Tal contexto de violencia, caos e incertidumbre demandó la comunicación de emergencia del presidente Andrés Manuel López Obrador con su gabinete de seguridad y en ciertos momentos se habló incluso de imponer el toque de queda ante una situación que parecía ya salida de control.

Lo sucedido en Culiacán constituye un reto decisivo para el gobierno de la denominada Cuarta Transformación, quizás el más difícil desde que asumió el poder en diciembre pasado. Y es que viene a sumarse a la cadena de sucesos violentos que apenas se han registrado con diferencia de pocos días en Aguililla, Michoacán, y Tepochica, Guerrero, en los que el derramamiento de sangre, de uno y otro bando, han sido una fatal constante.

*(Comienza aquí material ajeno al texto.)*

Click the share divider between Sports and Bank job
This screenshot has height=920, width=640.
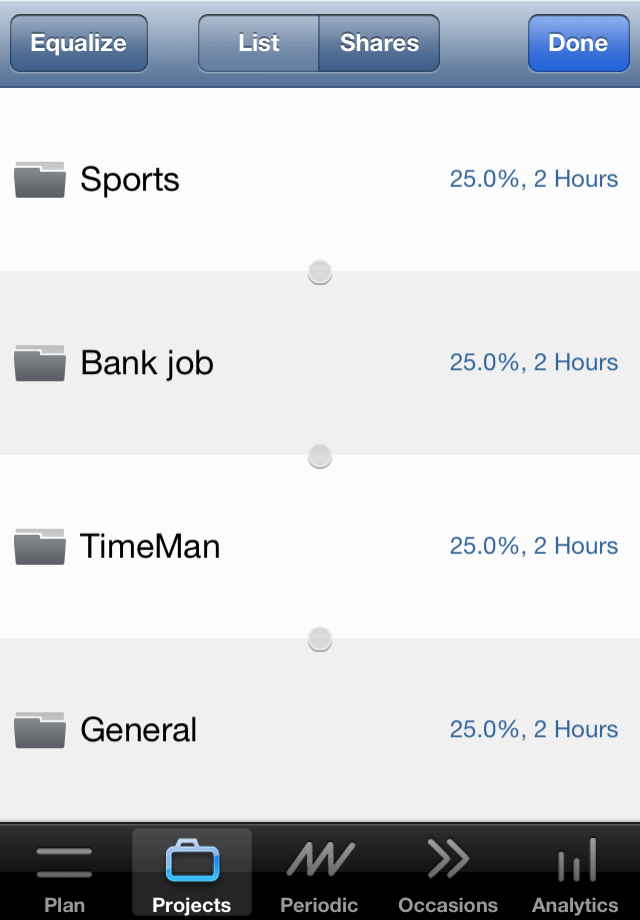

La actual administración hasta el momento sostiene su apuesta por una política de conciliación con quienes han recurrido al camino de la violencia, mientras la aprobación de la Ley de Amnistía espera ser aprobada por el Congreso de la República, con la pretensión de beneficiar a quienes se encuentren internos en penales federales por delitos que han pasado a ser tipificados como no graves (por ejemplo, robo simple o posesión de enervantes), más no así para aquellos relacionados con delincuencia organizada o que pongan en riesgo la seguridad nacional.

Visto a la distancia de los días, la oleada de violencia y terror que ha recorrido la geografía nacional, desde Coatzacoalcos y Minatitlán, pasando por Aguililla y Tepochica, hasta detenerse como ayer en Culiacán, hace repensar que tender la mano a la delincuencia y ser benevolentes con quienes han optado por el delito como modo de vida, con toda la buena voluntad que se pretenda para lograr un acercamiento y pugnar por una reconciliación nacional, tal vez no sea la mejor de las estrategias de pacificación. Y lo peor es que todo indica que no.